Double double toil and trouble
Fire burn and cauldron bubble.
Then there’s Easterine Kire’s Just Be, and this reviewer’s delight knew no bounds on discovering within these pages a poem she’d been looking for since forever and practically given up on, Karenge ya Marenge by Countee Cullen.
The anthology includes lesser-known poems by famous authors such as William Butler Yeats’ The Stolen Child and Keki Daruwalla’s Tiger, an accomplishment regarding present day environmental concerns. In his characteristic style Daruwalla speaks of the extinction of the majestic tiger from the jungles of India. The reasons for this are manifold, varying from human greed, the desire to possess tiger skin and myths regarding the recuperative power of tiger bones. Now juxtapose this poem with William Blake’s Tyger, an ode to the majestic Tiger, and also a lament for what was being lost of the English way of life on account of rapid industrialization and scientific discovery.

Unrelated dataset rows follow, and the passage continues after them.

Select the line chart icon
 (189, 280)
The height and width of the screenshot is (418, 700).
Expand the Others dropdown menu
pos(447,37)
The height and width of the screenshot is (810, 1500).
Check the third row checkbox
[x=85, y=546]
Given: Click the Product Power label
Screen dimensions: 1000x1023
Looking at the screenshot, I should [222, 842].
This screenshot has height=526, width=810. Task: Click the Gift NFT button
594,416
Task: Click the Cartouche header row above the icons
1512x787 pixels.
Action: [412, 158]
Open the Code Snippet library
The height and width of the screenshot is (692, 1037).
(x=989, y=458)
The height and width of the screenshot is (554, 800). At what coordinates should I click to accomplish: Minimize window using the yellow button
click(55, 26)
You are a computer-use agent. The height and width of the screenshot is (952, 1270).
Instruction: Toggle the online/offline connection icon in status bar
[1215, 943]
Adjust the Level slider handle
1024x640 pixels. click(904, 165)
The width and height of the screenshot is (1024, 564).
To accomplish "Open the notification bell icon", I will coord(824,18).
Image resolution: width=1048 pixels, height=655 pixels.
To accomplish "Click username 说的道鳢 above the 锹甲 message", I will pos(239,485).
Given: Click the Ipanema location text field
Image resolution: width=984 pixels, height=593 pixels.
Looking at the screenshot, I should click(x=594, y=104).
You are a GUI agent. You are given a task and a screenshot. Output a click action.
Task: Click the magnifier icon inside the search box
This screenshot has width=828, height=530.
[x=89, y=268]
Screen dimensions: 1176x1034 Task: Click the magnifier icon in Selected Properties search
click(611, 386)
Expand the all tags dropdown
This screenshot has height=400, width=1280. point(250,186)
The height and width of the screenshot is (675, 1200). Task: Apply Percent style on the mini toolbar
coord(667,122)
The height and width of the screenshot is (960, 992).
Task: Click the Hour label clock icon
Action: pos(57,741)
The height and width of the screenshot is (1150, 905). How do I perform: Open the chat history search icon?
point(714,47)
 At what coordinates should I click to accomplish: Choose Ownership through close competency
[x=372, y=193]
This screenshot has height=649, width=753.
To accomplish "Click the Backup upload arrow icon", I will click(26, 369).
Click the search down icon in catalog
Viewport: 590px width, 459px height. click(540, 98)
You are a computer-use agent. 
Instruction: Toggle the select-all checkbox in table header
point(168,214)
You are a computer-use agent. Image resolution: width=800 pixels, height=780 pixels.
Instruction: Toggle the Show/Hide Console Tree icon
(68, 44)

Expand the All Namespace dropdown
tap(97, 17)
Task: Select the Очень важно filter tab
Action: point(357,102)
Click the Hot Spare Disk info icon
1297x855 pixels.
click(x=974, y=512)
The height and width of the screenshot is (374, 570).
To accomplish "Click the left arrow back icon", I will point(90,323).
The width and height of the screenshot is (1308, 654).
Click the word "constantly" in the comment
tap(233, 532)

The cover of this collection pronounces it to be a book of poems for children, albeit around the world, but there is no saying why a discerning adult would not enjoy and cherish these nuggets as well. For those smitten by verse and rhyme who did evolve into being poetry-aficionados, this volume provides the space to re-immerse into poetic nostalgia.
So if you’re looking for that ideal gift to introduce a young one to the richness of the world of the poetic imagination or for that matter even for an older friend to delight in, and you do not want to settle for yet another one of those mindless rip-offs from the capitalist marketplace, well, here lies the solution to your gifting dilemma! This poetic book is a gift to be cherished and will have you sending out a lot of good will into the universe.